Equipment: Scanner, bitmap editing software, bitmap tracing software, some programming.
In this method, the map is scanned, the image cleaned up manually, and then a program is used to trace the contours and another one to convert the data to SURVEX format. This method has been used by CUCC (Cambridge University Caving Club), and is described below.
This method is not quite as tedious as generating the mesh by hand as for method one, but still involves a great deal of work.
The converted image needs to be saved as HPGL, because this is a simple text format that you can understand and fiddle with.
HPGL basically takes the form
PU 17340 890
PD 17450 990
etc., where PU is Pen Up, and PD is pen down.
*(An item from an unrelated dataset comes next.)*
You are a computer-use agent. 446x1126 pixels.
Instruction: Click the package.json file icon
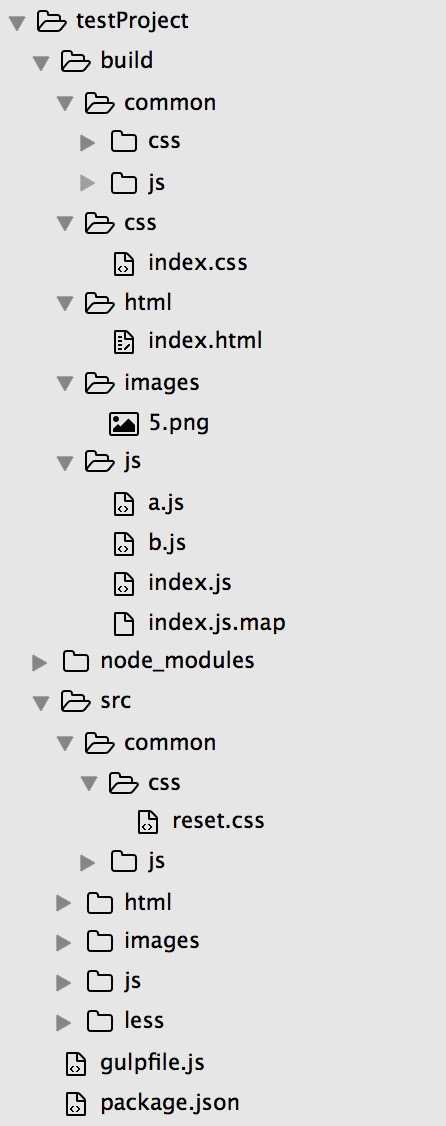point(75,1104)
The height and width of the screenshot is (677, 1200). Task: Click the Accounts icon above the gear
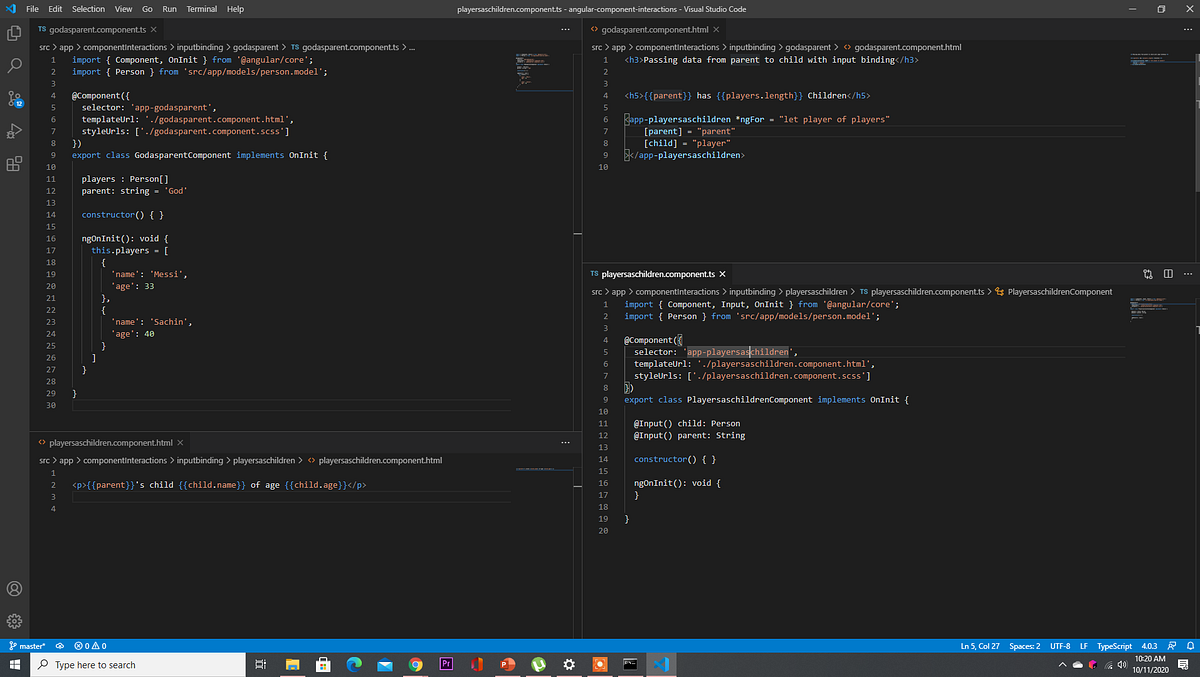point(14,588)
The following numbers are the co-ordinates, of course.
It is a pretty straightforward matter to read this in, and for every 'pen up' command start a new survey at the specified fixed point, then for every 'pen down' convert the co-ordinates back to the compass & tape readings (with horizontal clino readings, as we are following contours) that would give the required offsets in X & Y. The 3 digits of the compass reading and 2 decimal places of the tape reading seem quite sufficient to prevent significant errors building up along the traverses.
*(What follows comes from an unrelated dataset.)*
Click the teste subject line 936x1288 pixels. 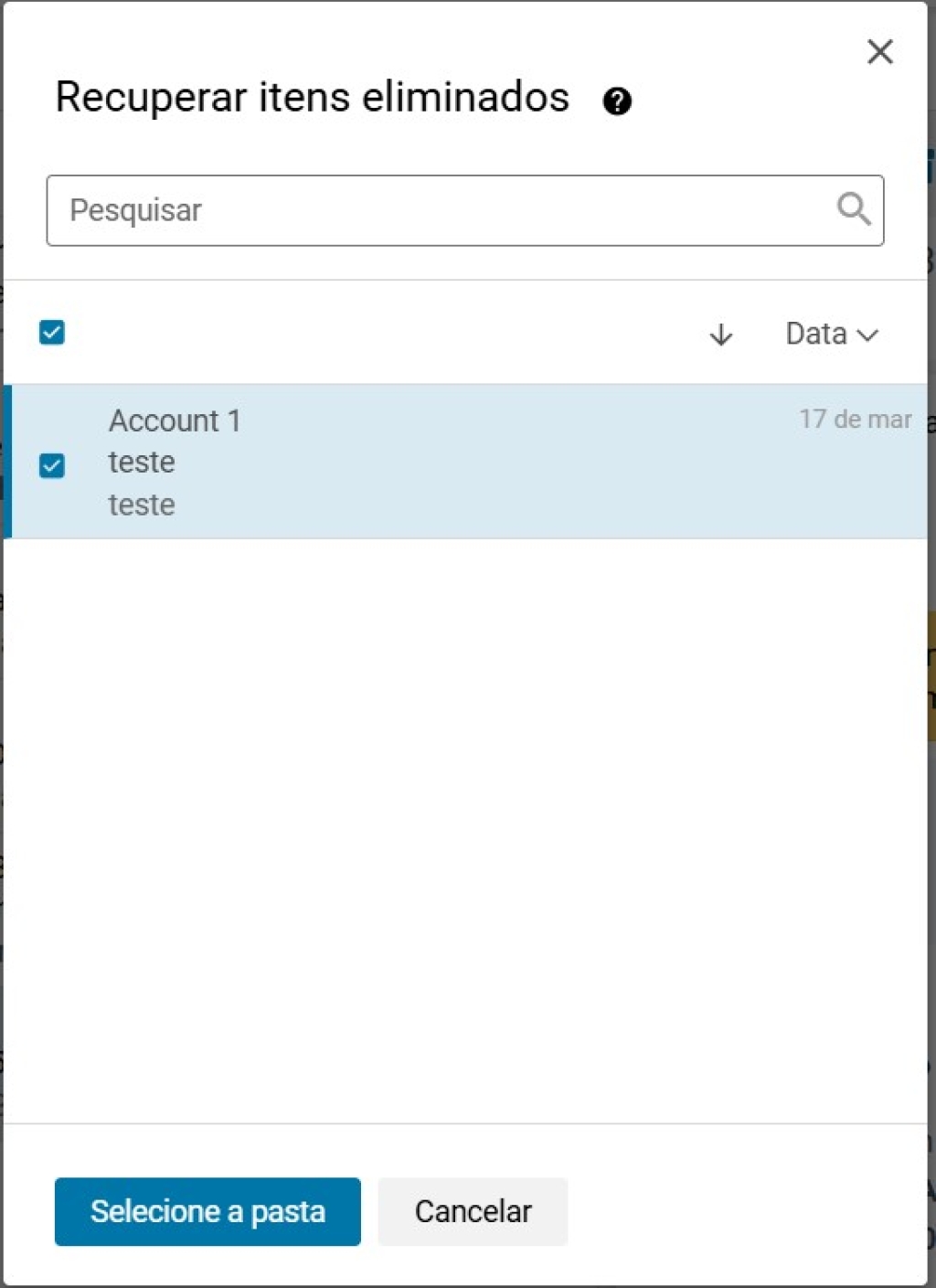[x=142, y=463]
You will end up with a file that looks like this
*FIX 0 36715.40 83337.69 0
0 1 10.56 89 0
1 2 20.25 141 0
2 3 56.17 163 0
25 26 17.20 207 0
*FIX 0 36603.24 83342.97 0
0 1 4.53 225 0
1 2 5.15 246 0
Equipment: Mouse with a linear motion arrangement, drawing software with 'sketch' function, scaling and text-format output option (e.g. some CAD packages), text editor preferably with macro programming facilities
This will produce a contour map, shown in Figure 5 combined with the surface mesh produced in Method 1. In this case, AutoCAD v. 10 (Autodesk Inc.) was used. Some shareware alternatives may also be suitable. Depending on the output options of the software, it may be possible to load the contours into Cave Rotator.
Accuracy may not be as great as Method 2, as the method depends upon accurate movement of the mouse (controlled by a fallible human hand), the accuracy of the linear motion for the mouse, and the accuracy of the scaling of mouse movement to screen drawing.
If a full linear motion device is not available, a simple 'pivot and slide' arrangement can be improvised, as shown in Figure 7. This method was used to create the contours shown in Figure 5. It will be seen that the further that the pivot is from the mouse, the smaller will be the errors caused by the rotation of the mouse.
Most software will offer an option which allows the contours to be drawn as line segments of specified length: as soon as the mouse moves more than a certain distance from the last point, a new segment is drawn. If this is not available, it is possible to proceed by clicking the mouse to draw segments manually, although this makes tracing contours smoothly difficult.
Inaccuracies (slip of mouse, inaccurate calibration) will accumulate as long contour lines are drawn, so it may be helpful to draw the contour in sections bounded by grid lines, zeroing the mouse between each.